Ruttan Hall, Room B45
Arrive by 8 am for light refreshments and networking prior to the event.
Join us on for the first seminar of the spring semester with guest speaker Marlene Zuk, PhD, a professor in the Department of Ecology, Evolution and Behavior, and Associate Dean for Faculty in the College of Biological Sciences at the University of Minnesota.
Zuk will be discussing why, despite recent progress, women in academic science still lag behind men in advancement, salary, and other indications of achievement. Common explanations include women wanting to devote more time to “work-life balance” or family responsibilities, or that the genders differ in their abilities, with men generally being more capable in the skills required for science. In this seminar, we first review the evidence about women’s status in science, and dispel the myth that demography alone will solve the problem. We then explore another possibility, the existence of implicit bias in evaluation, which occurs at many levels and is common in both men and women. Finally, we will discuss some solutions and ways to move forward.

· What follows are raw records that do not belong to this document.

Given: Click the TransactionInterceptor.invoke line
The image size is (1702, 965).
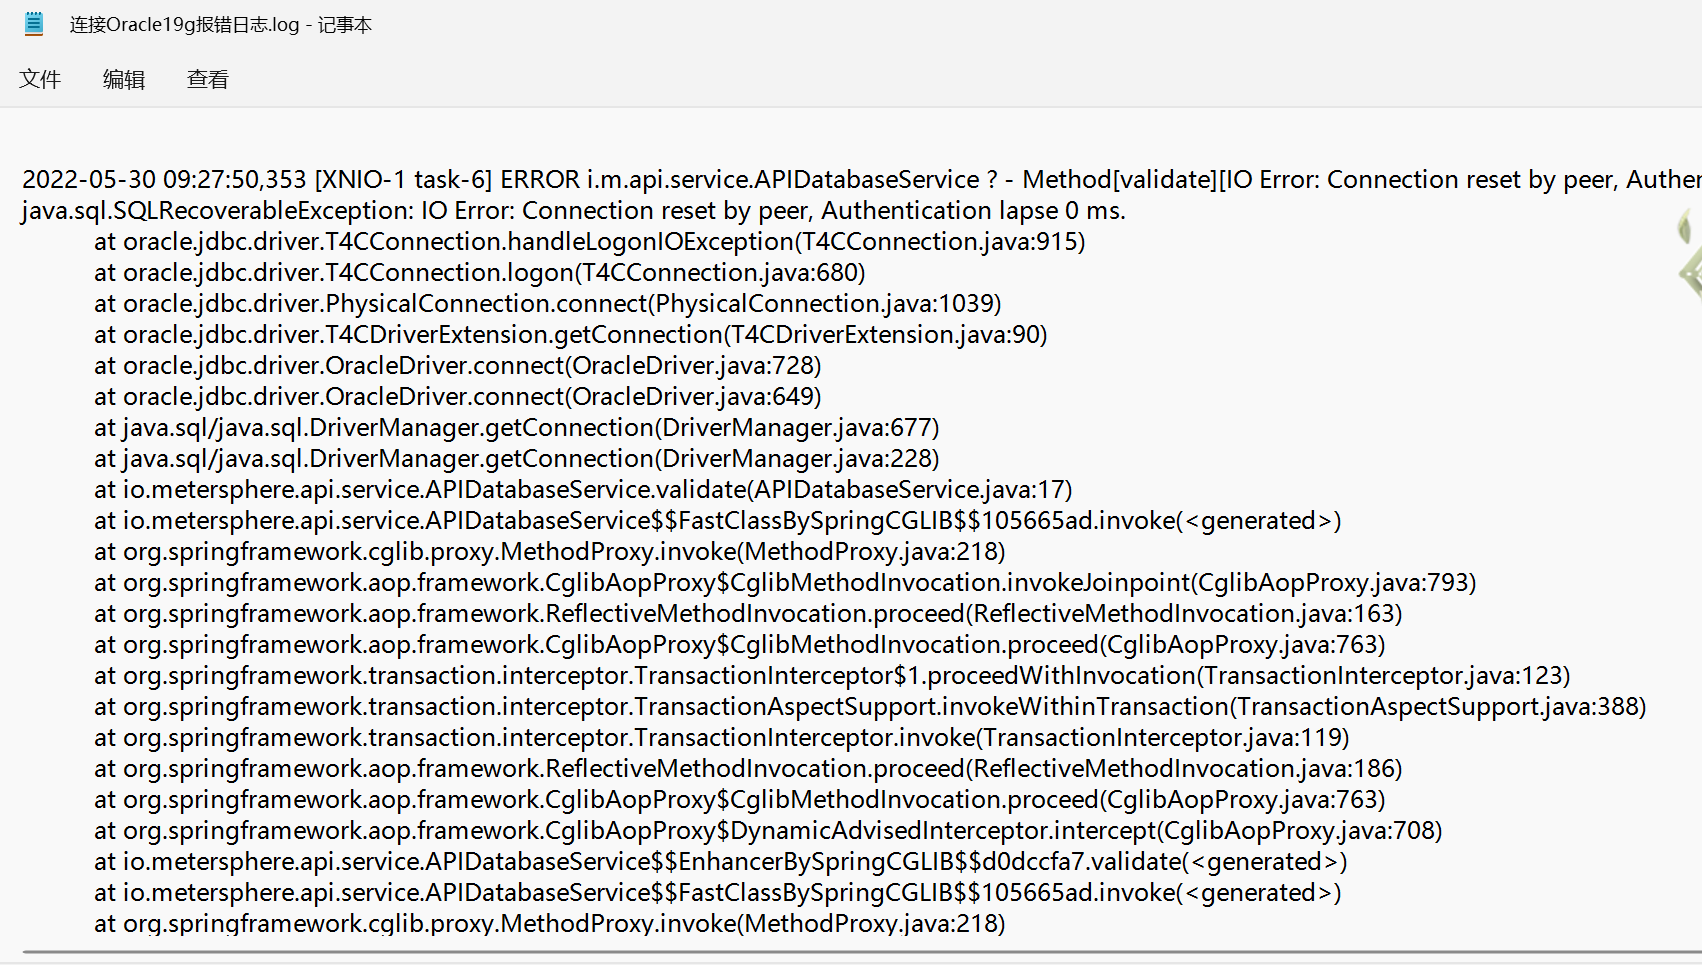Looking at the screenshot, I should pyautogui.click(x=720, y=737).
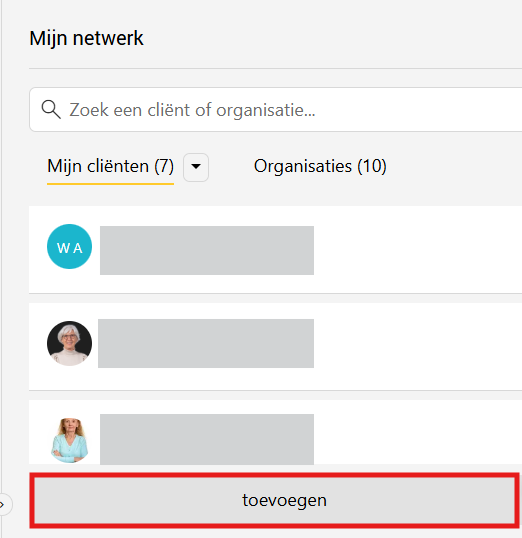The image size is (522, 538).
Task: Select the first client row's empty area
Action: coord(418,250)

Zuk is an evolutionary biologist studying the evolution of behavior, particularly sexual selection and communication. She helped develop the idea that parasites and pathogens are instrumental in the evolution of sexual differences, and has examined how behavior affects the rate of evolution. She grew up in Los Angeles, California, and was an undergraduate at the University of California at Santa Barbara's College of Creative Studies. After receiving her PhD from the University of Michigan, she did postdoctoral work at the University of New Mexico before joining the faculty at the University of California, Riverside. In 2012 she joined the Department of Ecology, Evolution and Behavior at the University of Minnesota, where she is also the Associate Dean for Faculty in the College of Biological Sciences. In addition to her academic work, she has written several books for general audiences, including Paleofantasy: What Evolution Really Tells Us about Sex, Diet and How We Live.

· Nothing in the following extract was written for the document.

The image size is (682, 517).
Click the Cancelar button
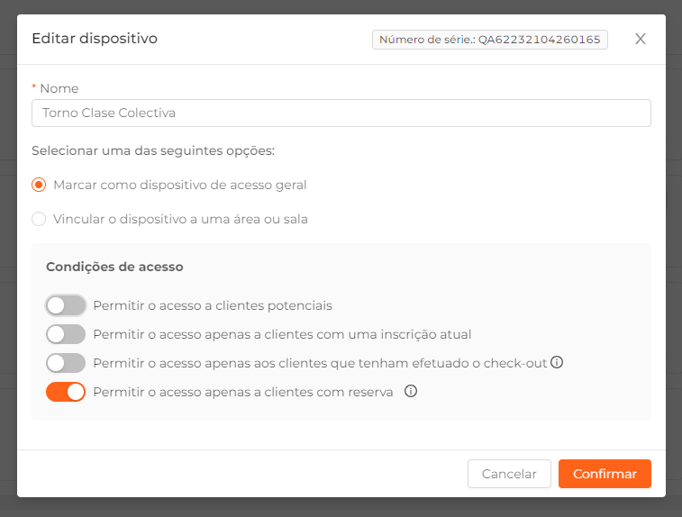pyautogui.click(x=509, y=474)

Speaker Research Interests
Zuk's laboratory studies the evolution of behavior in the wild, mainly using insects. She is broadly interested in how animal signals evolve, and how they are used in sexual selection. She and her colleagues have been particularly interested in how sexual signals evolve in the face of conflicting selection pressures, using a cricket that was introduced to Hawaii. The crickets there are parasitized by a fly attracted to the same song used by females to find their mates. In some populations, a wing mutation rendering males unable to call spread over the course of just a few years, a rapid evolutionary event that illustrates the ways that behavior can moderate the rate of evolution.
More about Artemisia
The Artemisia Leadership Initiative is for faculty, students and staff, working to inspire and empower women to take on greater leadership roles. The Artemisia Leadership Initiative is composed of three elements: a seminar series, professional development workshops and mentoring circles.
Seminars are led by accomplished female leaders in academia, industry and government roles related to food, agriculture and natural resource sciences.